§ **Texte retenu**
= = = =

La méthode ADII : une étude de cas
La méthode ADII, une distillation de la démarche infirmière, a été créée pour aider la communauté étudiante et le personnel infirmier à analyser rapidement les données anormales de la clientèle et, par la suite, à formuler des énoncés SBAR à utiliser lors de la collaboration avec les médecins ou les personnes prescriptrices.
L’acronyme ADII signifie anormalité des données, problèmes (issues, en anglais) et interventions (I). Les données anormales de la méthode ADII sont recueillies dans le cadre de l’évaluation de la démarche infirmière. L’aspect « problème » de la méthode ADII est parallèle à l’aspect « diagnostic » de la démarche infirmière. Enfin, l’aspect « interventions » de la méthode ADII peut être associé aux aspects de « planification » et de « mise en application » de la démarche infirmière.
L’étude de cas qui suit illustre la méthode ADII dans la pratique.
Anormalité des données (AD)
Le client a subi une appendicectomie hier. La sortie est imminente et aucun résultat anormal n’a été noté dans le dossier jusqu’à présent. Les signes vitaux du client se situent dans la fourchette d’un adulte en bonne santé et aucun diagnostic médical secondaire n’est associé à son profil.
Le lendemain matin, à la suite de l’évaluation physique du client, l’infirmière identifie ce qui semble être de nouvelles données anormales. L’infirmière regroupe les données en fonction des problèmes ou diagnostics anticipés (voir le sommaire de l’étude de cas ci-dessous).
Problèmes (I)

= = = =

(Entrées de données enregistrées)
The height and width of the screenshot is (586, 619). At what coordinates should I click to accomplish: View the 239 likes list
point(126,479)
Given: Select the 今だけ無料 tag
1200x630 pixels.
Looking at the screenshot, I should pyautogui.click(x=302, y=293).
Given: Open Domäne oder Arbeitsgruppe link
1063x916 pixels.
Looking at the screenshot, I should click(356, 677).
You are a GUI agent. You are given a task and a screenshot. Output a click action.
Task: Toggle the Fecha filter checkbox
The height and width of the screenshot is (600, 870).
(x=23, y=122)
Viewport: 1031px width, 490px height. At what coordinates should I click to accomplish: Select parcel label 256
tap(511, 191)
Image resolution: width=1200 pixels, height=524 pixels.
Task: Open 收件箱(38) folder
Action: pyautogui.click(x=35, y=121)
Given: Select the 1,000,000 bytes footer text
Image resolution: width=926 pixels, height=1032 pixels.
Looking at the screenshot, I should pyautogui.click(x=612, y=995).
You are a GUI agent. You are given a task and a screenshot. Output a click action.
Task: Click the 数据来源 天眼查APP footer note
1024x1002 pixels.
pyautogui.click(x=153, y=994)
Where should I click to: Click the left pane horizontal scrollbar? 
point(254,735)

= = = =

§ **Consigne détaillée**
Poursuivez le texte sur la méthode ADII à partir de son dernier intertitre. Les lignes fournies n'interviennent d'aucune façon dans ce travail.

§ **Exercice corrigé**
La méthode ADII permet à l’infirmière d’envisager, et non d’attribuer, des diagnostics médicaux réels ou potentiels en même temps que des diagnostics infirmiers, car cela permet de mieux comprendre la signification des données et d’optimiser l’universalité de toute communication subséquente avec le médecin. La prise en compte des diagnostics médicaux et infirmiers pourrait renforcer la collaboration interprofessionnelle entre le personnel infirmier et les médecins, dans la mesure où le langage des diagnostics infirmiers est considéré comme inadéquat pour la communication dans certains contextes (Cachón-Pérez et coll., 2021).
Dans le cas présent, l’infirmière a regroupé les données du client en fonction des diagnostics infirmiers identifiés (voir le sommaire de l’étude de cas ci-dessous). En outre, l’infirmière note certains des diagnostics médicaux potentiels qui pourraient être associés aux données anormales et aux diagnostics infirmiers en vue de déterminer les recommandations anticipées de la personne prescriptrice associée au rapport SBAR.
Intervention (I)
L’objectif principal de l’infirmière à cette étape est de collaborer avec le médecin afin d’obtenir des ordonnances facilitant l’attribution des tests diagnostiques et les traitements pertinents pour le client. C’est pourquoi la section « intervention » de la méthode ADII se limite aux ordonnances potentielles que l’infirmière prévoit de recevoir de la personne prescriptrice (voir sommaire de l’étude de cas ci-dessous).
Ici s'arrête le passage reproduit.